Task: Return every line from the records below that has the word "toolbar".

(Data excerpts)
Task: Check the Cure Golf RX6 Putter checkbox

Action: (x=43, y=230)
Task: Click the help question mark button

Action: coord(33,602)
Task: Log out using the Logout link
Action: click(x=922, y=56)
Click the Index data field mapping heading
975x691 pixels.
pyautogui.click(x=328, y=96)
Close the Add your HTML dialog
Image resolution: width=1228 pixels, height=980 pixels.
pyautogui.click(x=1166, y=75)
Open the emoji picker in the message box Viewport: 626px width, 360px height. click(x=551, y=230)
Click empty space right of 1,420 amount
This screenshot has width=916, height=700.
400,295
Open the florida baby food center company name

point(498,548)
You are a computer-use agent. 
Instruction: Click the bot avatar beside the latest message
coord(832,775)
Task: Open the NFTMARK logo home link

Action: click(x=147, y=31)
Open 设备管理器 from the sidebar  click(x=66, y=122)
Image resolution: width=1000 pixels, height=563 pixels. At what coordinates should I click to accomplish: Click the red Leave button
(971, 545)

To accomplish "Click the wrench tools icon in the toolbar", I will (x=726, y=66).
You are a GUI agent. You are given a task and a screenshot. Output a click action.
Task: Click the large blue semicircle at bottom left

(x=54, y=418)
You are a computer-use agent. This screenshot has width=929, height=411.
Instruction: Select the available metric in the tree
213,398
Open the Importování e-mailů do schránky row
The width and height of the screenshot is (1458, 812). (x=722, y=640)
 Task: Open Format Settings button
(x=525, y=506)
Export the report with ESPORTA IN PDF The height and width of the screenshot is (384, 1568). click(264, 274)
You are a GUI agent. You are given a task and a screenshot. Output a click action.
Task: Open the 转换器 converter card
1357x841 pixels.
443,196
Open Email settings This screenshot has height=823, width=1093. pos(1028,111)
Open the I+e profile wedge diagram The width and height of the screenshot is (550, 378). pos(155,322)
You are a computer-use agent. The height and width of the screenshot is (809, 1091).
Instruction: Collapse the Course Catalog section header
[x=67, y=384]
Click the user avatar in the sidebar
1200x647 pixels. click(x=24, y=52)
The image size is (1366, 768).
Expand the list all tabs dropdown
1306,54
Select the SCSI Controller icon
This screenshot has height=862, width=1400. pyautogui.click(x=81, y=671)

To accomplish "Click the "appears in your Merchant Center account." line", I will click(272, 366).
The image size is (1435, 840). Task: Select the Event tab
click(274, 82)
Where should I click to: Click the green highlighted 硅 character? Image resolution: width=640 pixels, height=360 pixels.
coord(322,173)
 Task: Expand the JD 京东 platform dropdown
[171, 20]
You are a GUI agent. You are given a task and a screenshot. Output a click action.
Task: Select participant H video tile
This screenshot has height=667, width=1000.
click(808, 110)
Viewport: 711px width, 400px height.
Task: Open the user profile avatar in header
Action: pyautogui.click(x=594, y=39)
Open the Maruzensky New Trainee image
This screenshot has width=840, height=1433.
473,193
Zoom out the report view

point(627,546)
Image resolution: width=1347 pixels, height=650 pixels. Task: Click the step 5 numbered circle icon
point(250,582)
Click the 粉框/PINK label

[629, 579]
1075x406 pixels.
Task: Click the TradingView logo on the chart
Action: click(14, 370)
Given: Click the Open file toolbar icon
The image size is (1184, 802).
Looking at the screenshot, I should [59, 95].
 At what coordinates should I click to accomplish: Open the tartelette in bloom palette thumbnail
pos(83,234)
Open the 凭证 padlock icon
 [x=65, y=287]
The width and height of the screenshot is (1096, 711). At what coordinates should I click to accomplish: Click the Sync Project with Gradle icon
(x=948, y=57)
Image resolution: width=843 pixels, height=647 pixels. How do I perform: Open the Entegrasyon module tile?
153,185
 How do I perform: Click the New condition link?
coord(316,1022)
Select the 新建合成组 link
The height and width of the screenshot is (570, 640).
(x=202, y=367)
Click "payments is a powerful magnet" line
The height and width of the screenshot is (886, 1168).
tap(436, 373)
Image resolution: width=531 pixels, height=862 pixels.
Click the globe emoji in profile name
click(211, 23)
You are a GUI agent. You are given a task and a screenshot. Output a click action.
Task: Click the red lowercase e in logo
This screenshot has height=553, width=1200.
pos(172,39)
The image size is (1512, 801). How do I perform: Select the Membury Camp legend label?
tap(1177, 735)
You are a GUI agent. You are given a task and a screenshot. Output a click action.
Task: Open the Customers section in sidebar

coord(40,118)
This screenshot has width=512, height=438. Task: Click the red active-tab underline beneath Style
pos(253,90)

The completed task:
To accomplish "Click the wrench tools icon in the toolbar", I will (x=726, y=66).
Given: Click the Open file toolbar icon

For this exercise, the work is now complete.